Sie haben aber heute ein Beispiel dafür abgeliefert, um wen es Ihnen in Wahrheit geht.

(Zuruf der Abg. Ruth Wagner (Darmstadt) (FDP))

Es mag sein – zugestandenermaßen –, dass die Handwerkskammer eher Ihre tradierte Klientel ist, und, ich sage einmal, weniger eine grüne Klientel. Das sehe ich völlig entspannt. Um was es Ihnen im Kern aber geht, ist, dass Sie weit davon entfernt sind, sich überhaupt auf eine sachliche Debatte in diesem Zusammenhang einzulassen. Das kritisieren wir. Eine ideologisch überfrachtete Debatte,

(Zurufe der Abg. Ruth Wagner (Darmstadt) (FDP) und Clemens Reif (CDU))

die lediglich zu einem Grußwort vor der Handwerkskammer taugt – was Sie eben gesagt haben –, hilft uns bei den Problemlagen, die wir in diesem Land haben, keinen Schritt weiter.

(Beifall bei dem BÜNDNIS 90/DIE GRÜNEN und bei Abgeordneten der SPD)

Ich will Ihnen an dieser Stelle ganz klar sagen: Wir sind weit davon entfernt, die Leistung und die Leistungsfähigkeit des deutschen Handwerks gering zu schätzen.

(Zuruf des Abg. Clemens Reif (CDU))

Sie haben auch gesagt, dass die selbstständig Tätigen einen hohen persönlichen, familiären und finanziellen Einsatz fahren. Dazu stehe ich. Das weiß ich. Ich habe einen hohen Respekt vor jedem, der sich heute selbstständig macht, ob im Handwerk oder in jedem anderen Bereich. Das ist völlig klar.

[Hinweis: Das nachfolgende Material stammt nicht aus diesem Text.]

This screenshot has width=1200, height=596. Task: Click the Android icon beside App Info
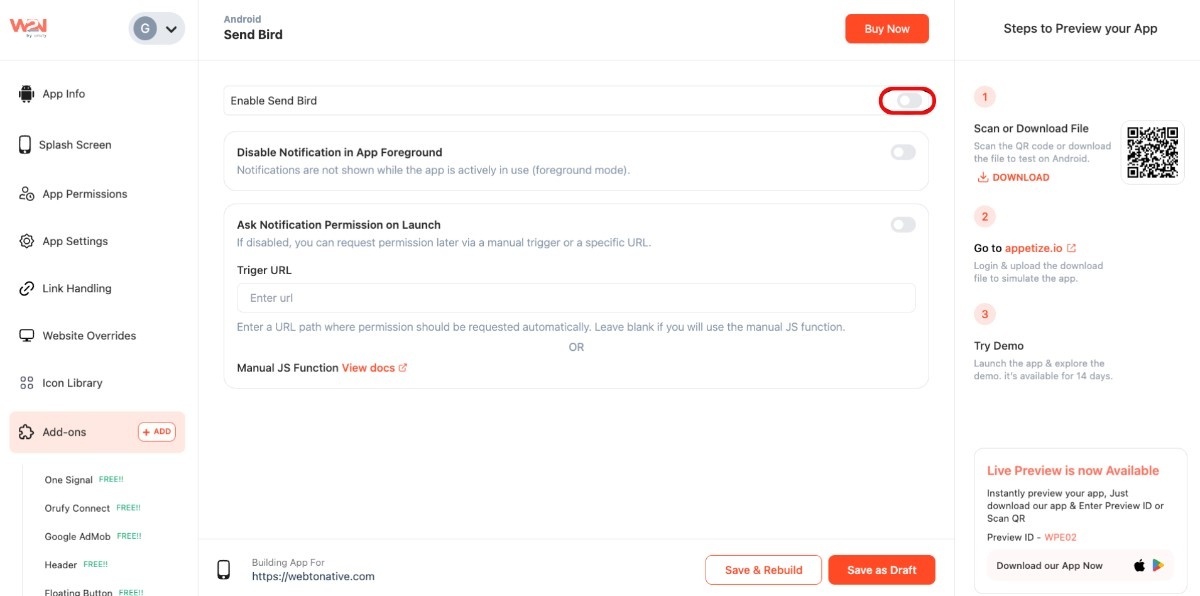coord(27,94)
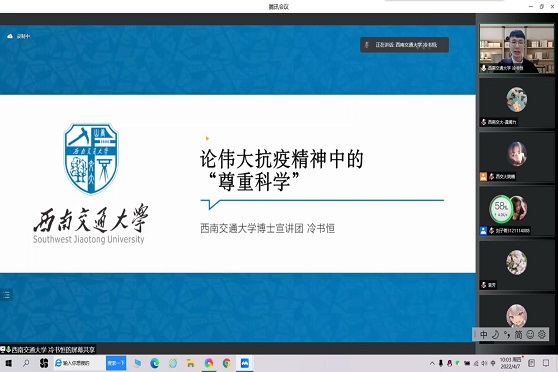Select the speaker's video thumbnail at top

pyautogui.click(x=516, y=48)
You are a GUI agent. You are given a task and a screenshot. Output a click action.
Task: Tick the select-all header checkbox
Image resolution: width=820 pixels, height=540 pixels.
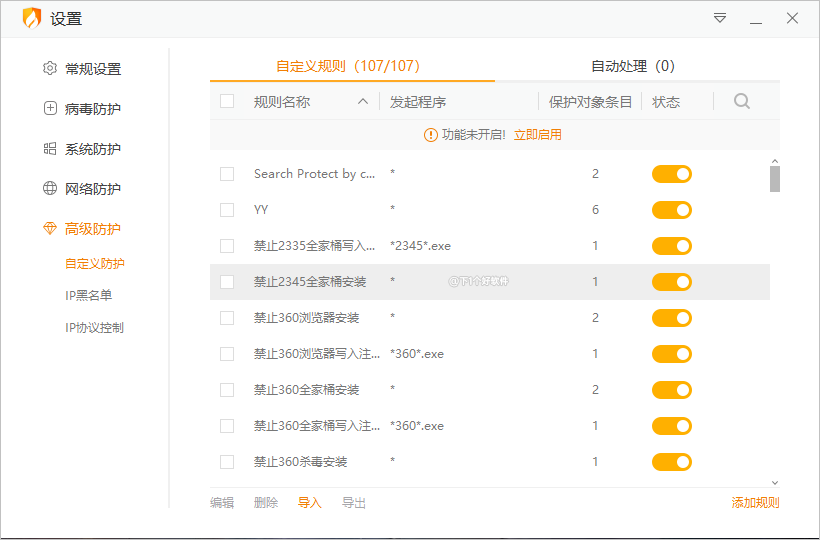tap(227, 101)
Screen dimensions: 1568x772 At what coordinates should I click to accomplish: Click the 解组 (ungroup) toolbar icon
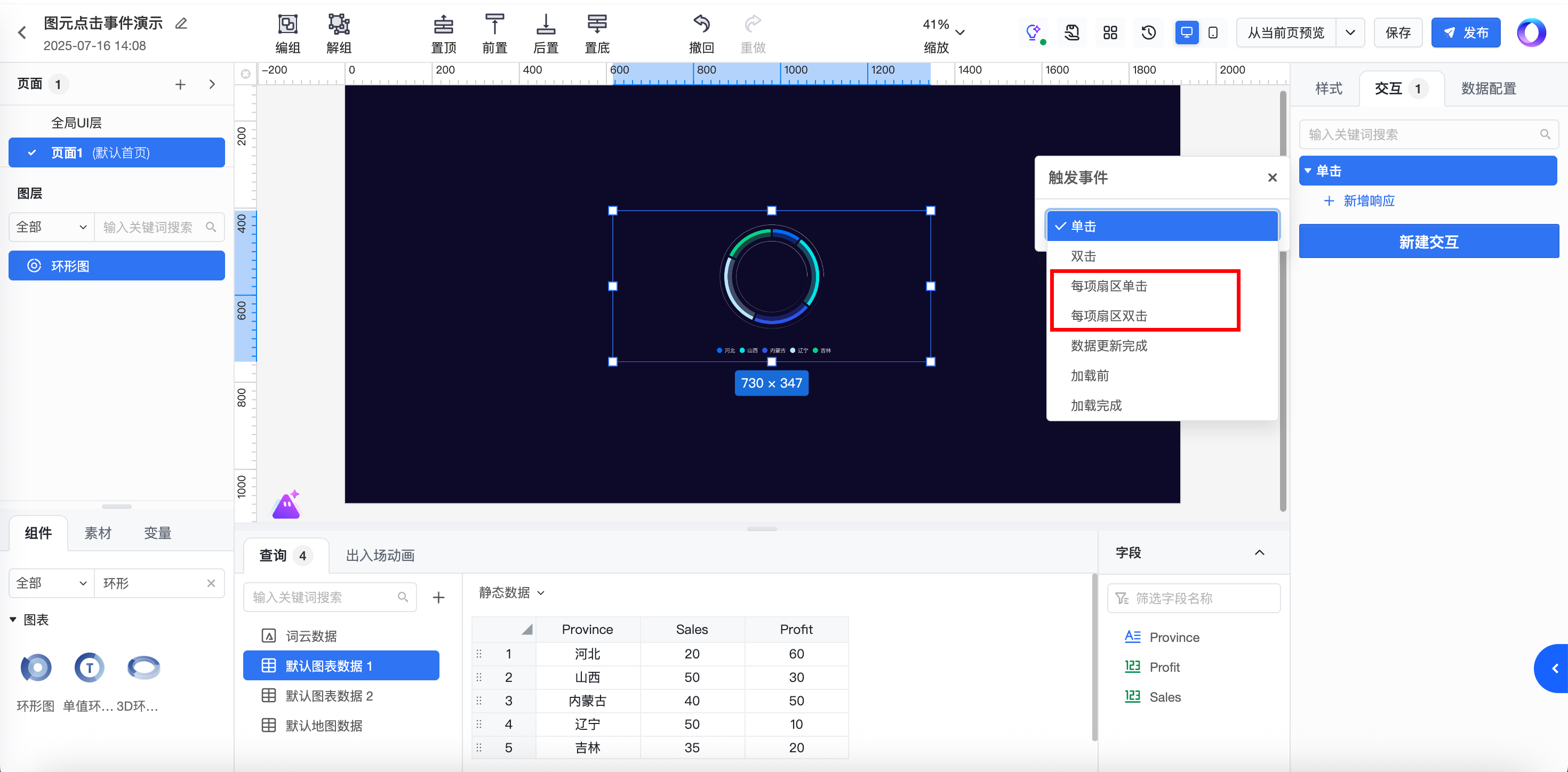339,25
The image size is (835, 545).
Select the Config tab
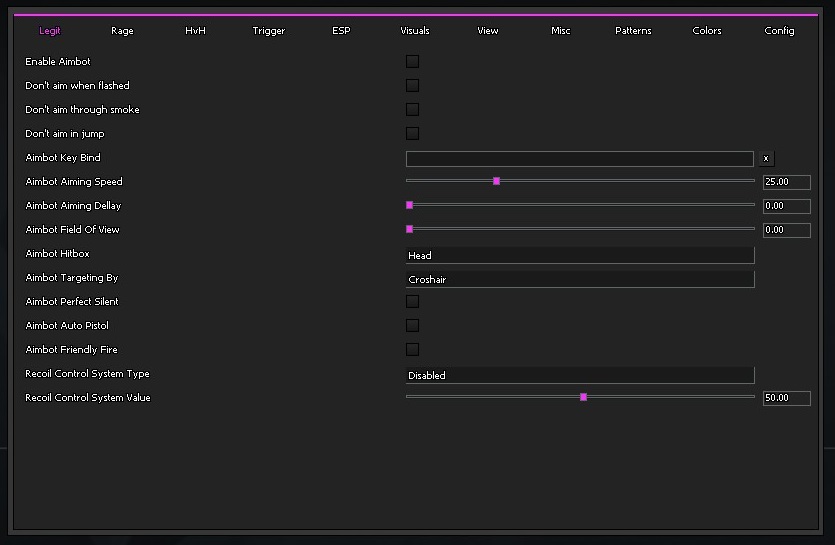click(x=779, y=31)
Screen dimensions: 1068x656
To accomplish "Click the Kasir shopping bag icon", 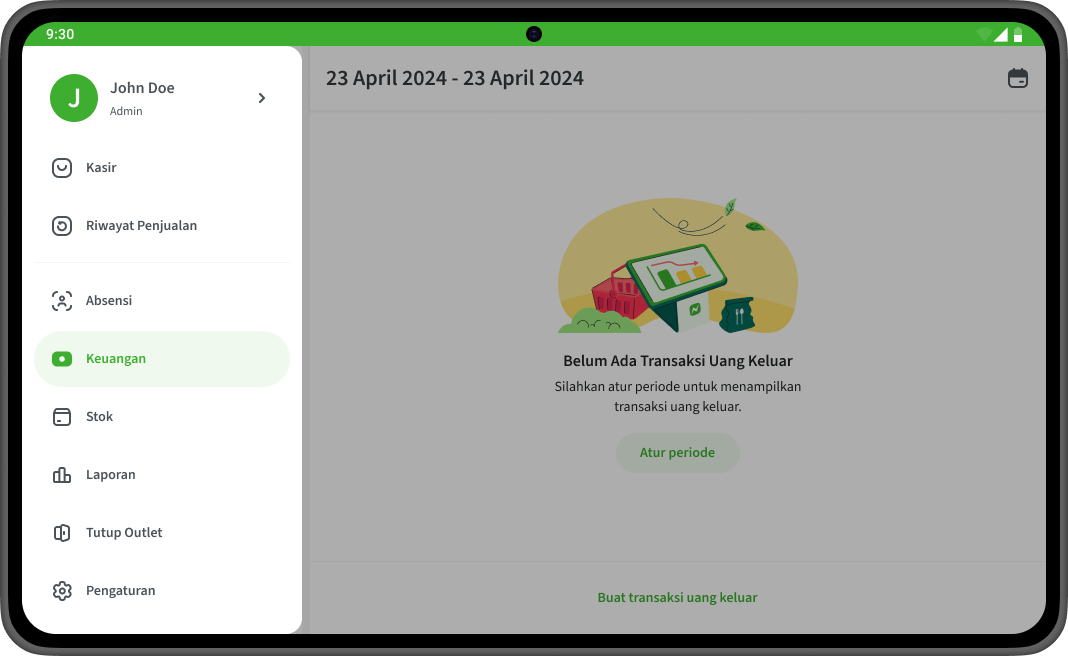I will pyautogui.click(x=62, y=168).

(Clemens Reif (CDU): Das hoffe ich doch sehr!)

Als jemand, der aus dem öffentlichen Dienst kommt, dessen Vater aber als Malermeister selbstständig war, kann ich das beurteilen. Das sage ich Ihnen auch. Ich habe davor einen hohen Respekt.

Die Frage ist aber doch: Wie geben wir in der Wirtschaft einen besseren und neuen Schub für mehr Existenzgrün

dungen, für mehr Qualität, und welche überholten Regulierungen müssen wir in diesem Lande abschaffen?